With an overreliance on market segmentation, organizations end up trying to find customers for their existing products. Instead, product development teams and companies should rethink the process. Study the customers first and then develop products and services for them. As the late Clayton Christensen of Harvard Business School advised, think about product development from a “jobs-to-be-done” perspective.

A consumer doesn’t buy something because they earn $75K a year, have two kids, and live in the suburbs. They purchase and use products or services because it helps them accomplish something. Get into the minds of your consumers and determine the why behind the need to complete a job. Then think about how a product or service can help them do that.

Set Milestones

Although each member on a product development team needs to complete individual work, they shouldn’t be left to become islands. Before your team starts moving through the various stages of creating a new product or service, establish milestones. Each team member should have a clear picture of what’s expected of them during each stage. Likewise, the group needs to understand when they’ll be coming together to discuss their progress and work.

For instance, you could establish that the group will present their individual ideas by the end of the first month. The presentations will happen in the first team meeting. Then a discussion and evaluation of each idea will occur in a second meeting.

In the second meeting, the team will select the top three ideas. They’ll further refine them for final selection by the end of the project’s second month. The selected idea will then move to the development and testing stage.

Establish Regular Check-Ins

For some, weekly check-ins might seem like overkill. But they can help team leads and peers get a sense of the progress everyone is making. Weekly check-ins are also an opportunity to learn what obstacles co-workers are running into and where they might need assistance. It’s easier to catch and correct a problem before it delays a major milestone.

A missed deadline is an inconvenient time to discover a fire that needs to be put out. Having to devote energy away from other tasks to solve an issue puts the project’s on-time completion at risk.

Questions raised and feedback solicited at shorter, regularly scheduled meetings can prevent problems, redirect ideas, and keep progress on track. If in-person meetings are too much, your team can use collaboration tools to post their weekly updates.
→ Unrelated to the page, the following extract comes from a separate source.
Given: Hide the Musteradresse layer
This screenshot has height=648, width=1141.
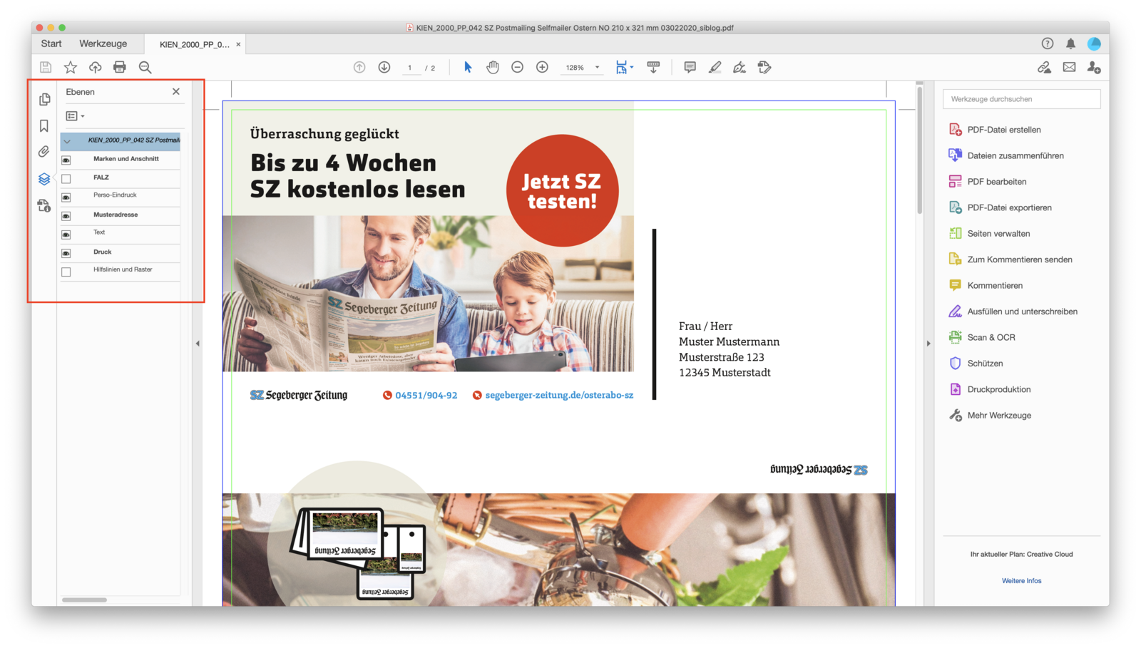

Create a Learning and Mentoring Culture

Research on the effects of organizational culture on new product developments suggests that various dimensions directly influence success or failure. These dimensions include whether the culture is process- or results-oriented, the degree of collectivism versus individualism, and power distance. Failure may stem from cultures that promote results over process, individual versus group achievements, and command-and-control power structures.

Success is more likely to result from a culture that’s built on the principles of rewarding the learning process and mentoring others. Part of learning means being aware that mistakes are not only a possibility, but something to be embraced. By making mistakes along the way, team members will learn what doesn’t work and develop new skills to overcome any shortcomings.

When team members know they won’t be punished for errors, they’ll be less likely to try to hide them. By leveraging the learning opportunities these mini-failures present, the team can position itself for ultimate product development success.


Leading a product development team can be challenging given the high failure rate of new product and service launches. Staying on track is even more difficult without an established process everyone sticks to. Despite complications and ambiguities, new product development processes can be created and refined to support success.

Sometimes victory may look like a market’s swift adoption of a new product or service. Other times it will involve learning why consumers didn’t find a solution useful. But by establishing objectives, learning from customers’ perspectives, and promoting communication, you can elevate your team’s performance and outcomes.